The government appears to have acceded to FlyBe’s ‘suggestion’ on APD, at least deferring their debts, in order to save the business. However, the government is unlikely to write off this debt completely. We make more than £3.5 billion from this tax from domestic and International flights.
Dawdling
It is also not a fair fight between plane and train to begin with. Aviation already enjoys a mahoosive advantage over rail thanks to the absence of an aviation fuel tax. It’s not a level playing field.
It’s a Gloucestershire cheese-rolling slope with FlyBe at the top and trains at the bottom, full of cider and with mangled limbs. Terrifyingly, Heathrow’s third runway also promises 200 additional domestic flights per week and the airport has invested £10 million in a national ‘route development fund’. This is frankly bonkers in a climate emergency.
I am writing this from a ferry in the middle of a rather lumpy, bumpy Irish Sea en route to run a workshop in Dublin on, wait for it, responsible tourism and destination management!
Ironically, London Dublin at 1.7 million passengers a year is also the busiest ‘domestic’ (Yes. I know the Republic of Ireland is not part of the UK) flight route. And yet the train and ferry only takes a day. I left Euston at 9.10 this morning and will arrive in Dublin at 17.25.
Along the way I have read all the materials for tomorrow’s workshop, prepared my presentation, written this article, day-dreamed out the window at the ‘goat-bitten gorse hinterlands’ as my Anglesey born friend Saci describes her wet and wind-whipped (today at least) home turf en route to Holyhead and enjoyed a relaxing and serviceable Thai curry onboard. Compare that to the faff and stress of a ‘short’ flight, travel times to and from airports, departure lounge dawdling, grim commercial gauntlet of duty free and being cramped in your seat for the duration, and you realise the time difference relative to quality of experience is minimal. And it cost me £50 one way.
Reprieve
The real reason for FlyBe’s squeaking? The troubled airline was acquired in 2019 by a consortium of Virgin, Stobart Group and a US Private Equity Firm Cyrus Capital for a pittance of £2.8 million and was due to be rebranded by Branson as ‘Virgin Connect’ this year.

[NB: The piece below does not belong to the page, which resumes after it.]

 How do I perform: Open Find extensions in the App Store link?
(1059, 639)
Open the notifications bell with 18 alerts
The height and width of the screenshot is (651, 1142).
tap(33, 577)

They’re now bleating that APD makes the business unviable and attempting to make all sorts of semi-plausible at face value arguments about regional economies and disconnected communities to save their investment.
We should only ever consider cutting APD in order to replace it with a truly hypothecated measure like the Frequent Flyer Levy which tackles head-on the grossly unequal access to aviation enjoyed by the binge-flying wealthiest that means 75 percent of UK flights are taken by only 15 percent of the population.
In our age of populism that might actually make major in-roads into demand management, reducing pointless aviation and saving precious carbon for perhaps international flights impossible to make overland or sea to visit loved ones. Whilst simultaneously helping us arrest the growth in aviation overall and ultimately to reduce it in line with our climate targets.
Sorry FlyBe. Nice try. But we see through your arguments. This may be a temporary reprieve but I suspect you’re still ultimately going down. It’s time for Beeching-style cuts in domestic aviation routes in the name of climate change. The train to a better future has already left the station.